** Problem to work on **
Convert the records between the line containing "Viewport: 729px width, 504px height." and the line containing "click(x=327, y=15)", inclusive, into a two-column CSV with the headers request and location. Each request gets one row, with each field quoted and any line breaks replaced by spaces.

** Extracted information **
++++++++++++++++++++
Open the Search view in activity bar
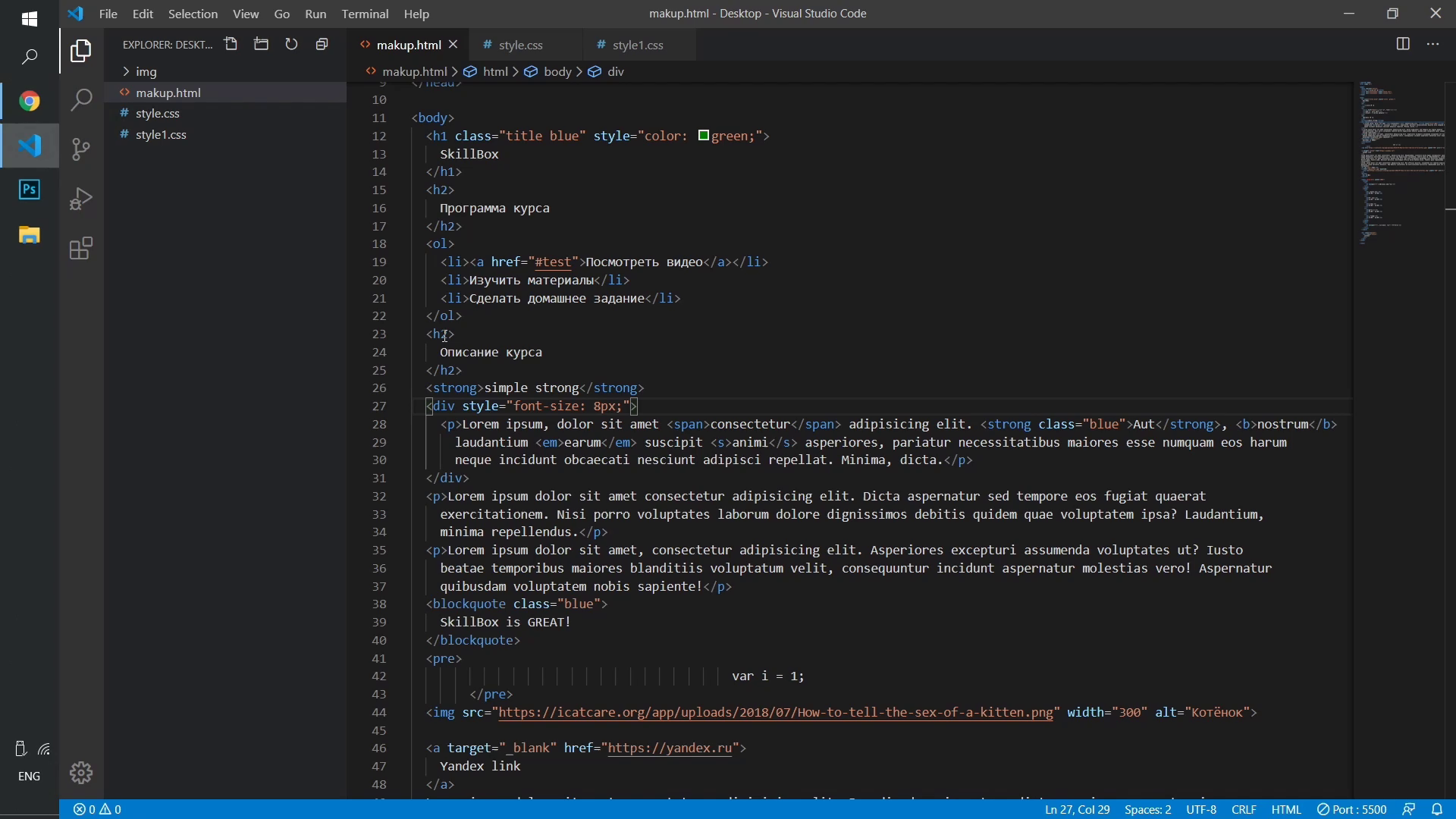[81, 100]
++++++++++++++++++++
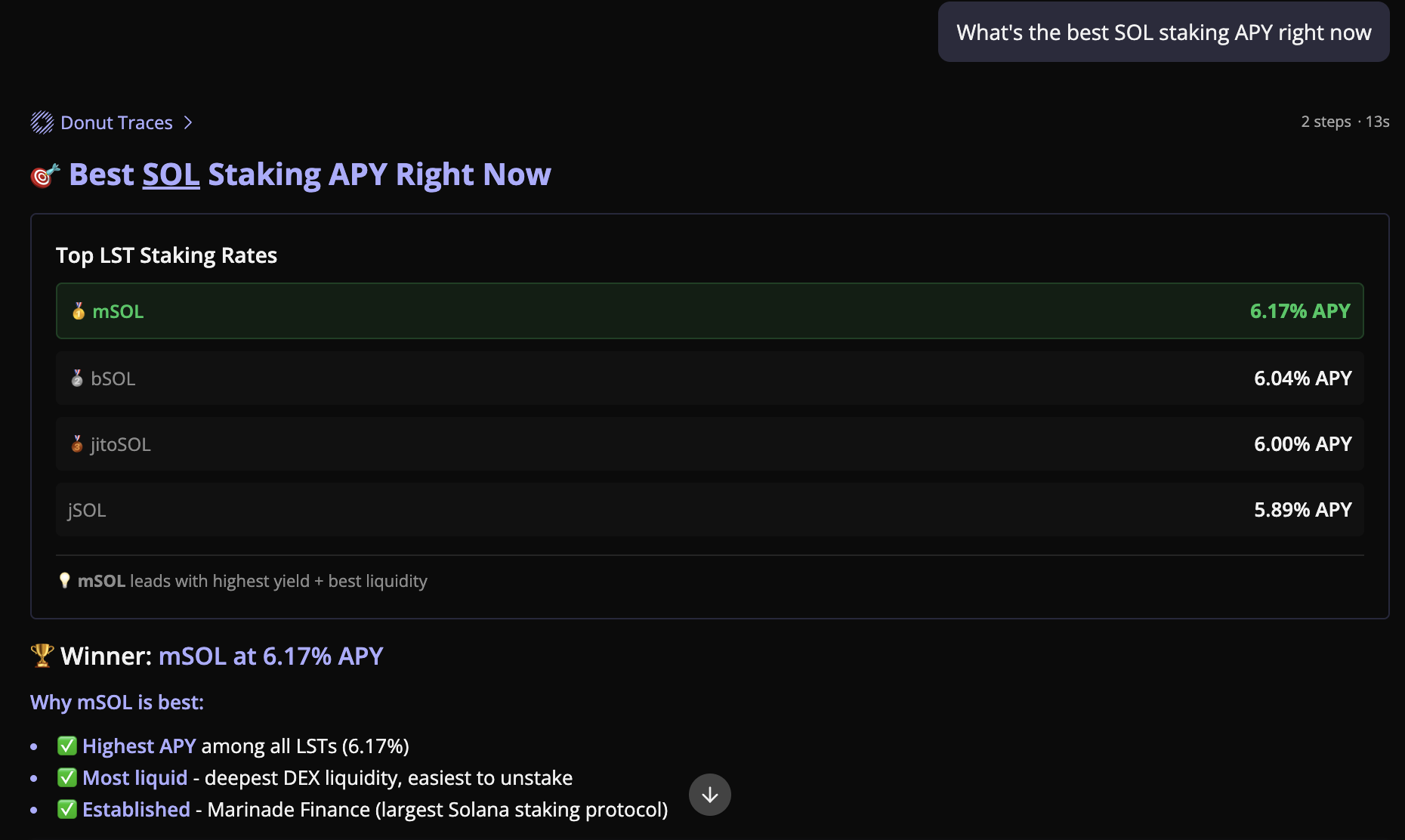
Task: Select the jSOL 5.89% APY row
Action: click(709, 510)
++++++++++++++++++++
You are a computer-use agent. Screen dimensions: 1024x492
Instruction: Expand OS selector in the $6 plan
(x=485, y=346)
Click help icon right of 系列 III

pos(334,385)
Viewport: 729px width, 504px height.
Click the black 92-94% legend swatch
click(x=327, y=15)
++++++++++++++++++++
** The reply **
request,location
"Viewport: 729px width, 504px height. Click the black 92-94% legend swatch","click(x=327, y=15)"